It would have been easy and cheap to address this problem if identified clearly and done at the time of the other work.
We had a job that underscores the importance of making sure that we are as a result of all of our hard work … that we are making our customers lives better.
In a previous blog, I discussed how we have learned over the years from mistakes we have made. In this blog, we are going to take a look at another learning opportunity we had.
Our interpretation of this profile was that there was both settlement and heave. The high profile in the middle is indicative of a classic center heave problem of an older home. This high center profile is accompanied with damage in the middle areas that indicate that the slab has moved to this position as opposed to originating that way.
In addition, we interpreted the low areas at the rear of the master bath and northwest garage as settlement. The lows were not matched uniformly with lows on most of the perimeter. Also, there were plenty of exterior wall damages indicating footing movement near those low areas.
We feel strongly that we interpreted this correctly. The south perimeter area of the master bedroom and bath had a large crack that ran parallel to the south wall (see green line on graphic to the left) accompanied with a severe slope in that area. The master bath also had a door to the outside.

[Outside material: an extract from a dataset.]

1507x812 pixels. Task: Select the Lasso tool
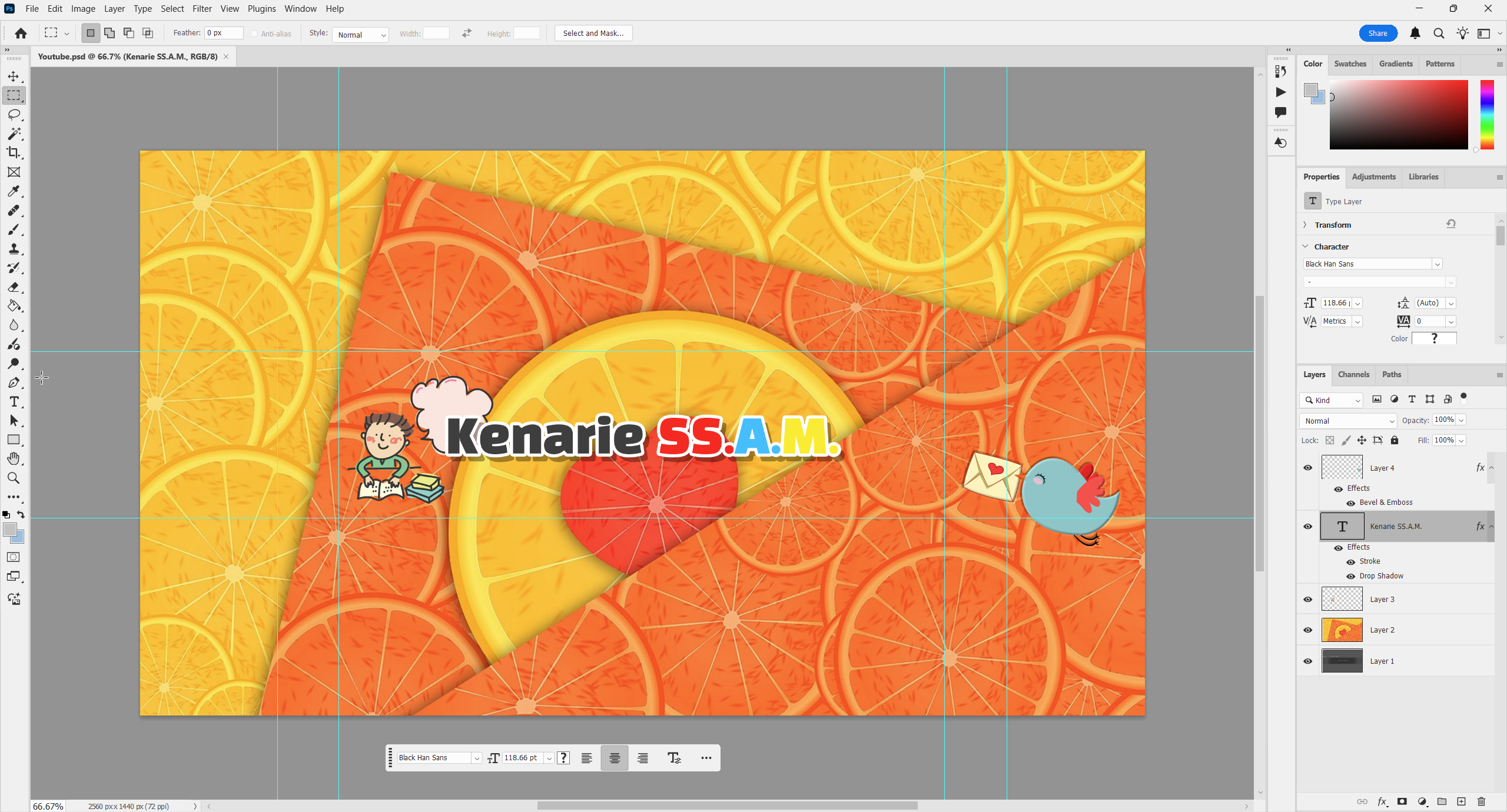pyautogui.click(x=14, y=115)
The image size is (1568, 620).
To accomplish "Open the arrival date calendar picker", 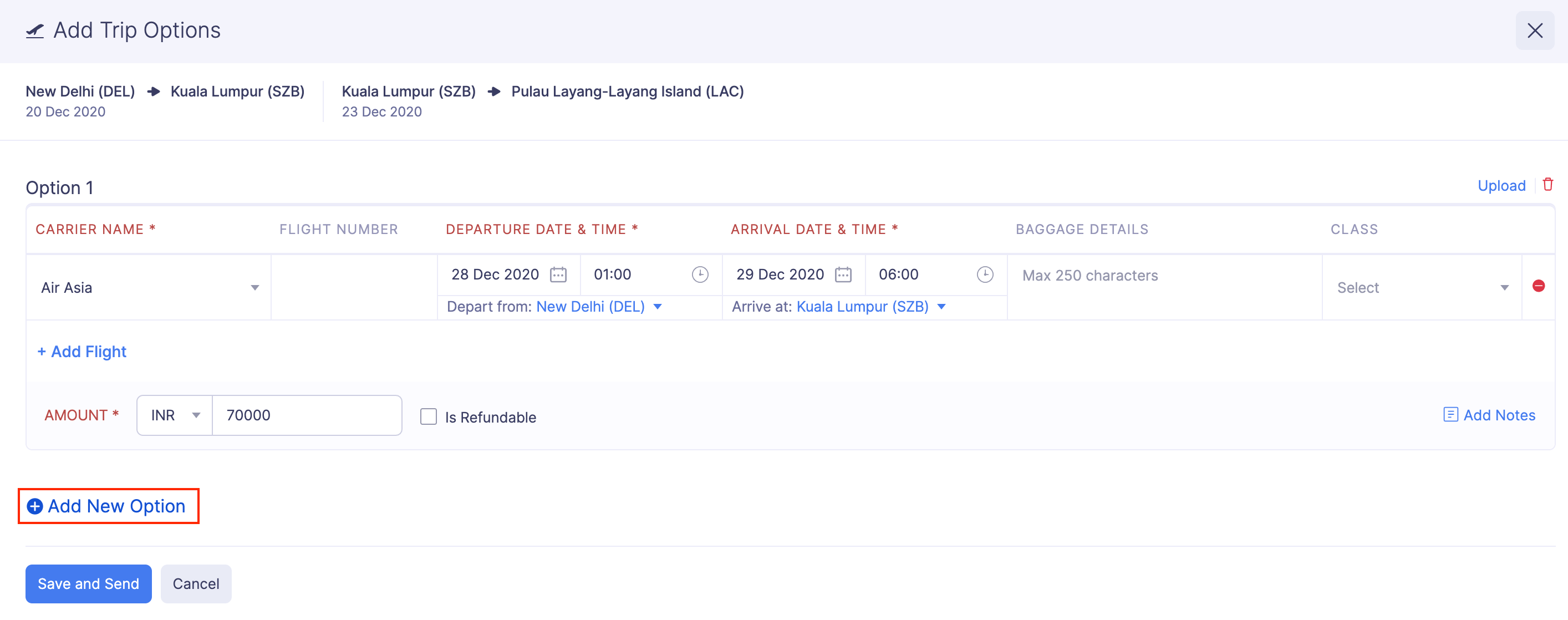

As an aside note, the homeowner was advised by an “expert foundation repair specialist” that we had identified the foundation type wrongly and that it was really a “monolithic foundation”. This not only had no bearing on the interpretation or repair methods but was flat out wrong. This false interpretation was based on mis-identifying the “pour out slab” (see post https://www.foundationaz.com/blog/rules-of-thumb-part-viii-interpreting-signs-of-stress) at the rear door (with out a joint between the slab and stem wall). When we dug down to attach our piles to the footings, we indeed did verify our original diagnoses.
After the piering and PolyLevel injections, the homeowner who refused to be present as required by our contract during the lift was unhappy about the slope of the floor and felt that we should have lifted more. Perhaps. But not without risking damaging the masonry at the rear of the house.
Ultimately much of the slope of the floor was from the heave of the center areas…. Which was being controlled by the MoistureLevel® system that we installed.
Where we could have done a better job was identifying the slope of the floor as a main concern and specified a floor leveler to address that concern. Here we did everything technically correct. We identified the mechanisms of failure correctly, we specified products correctly to remedy those problems and installed them correctly. However, we failed to understand the customer’s main goal and address it proactively.
It would have been easy and cheap to address this problem if identified clearly and done at the time of the other work. The customer in this case spent over $20,000 with us and yet we failed to fix the item of his most important concern. As a result of this and similar cases, we have implemented a series of policies that clearly identify the customer’s main goals and that those goals are communicated clearly to all of our team members so that they can review those with the home owners to insure that that their main goals and concerns are being addressed.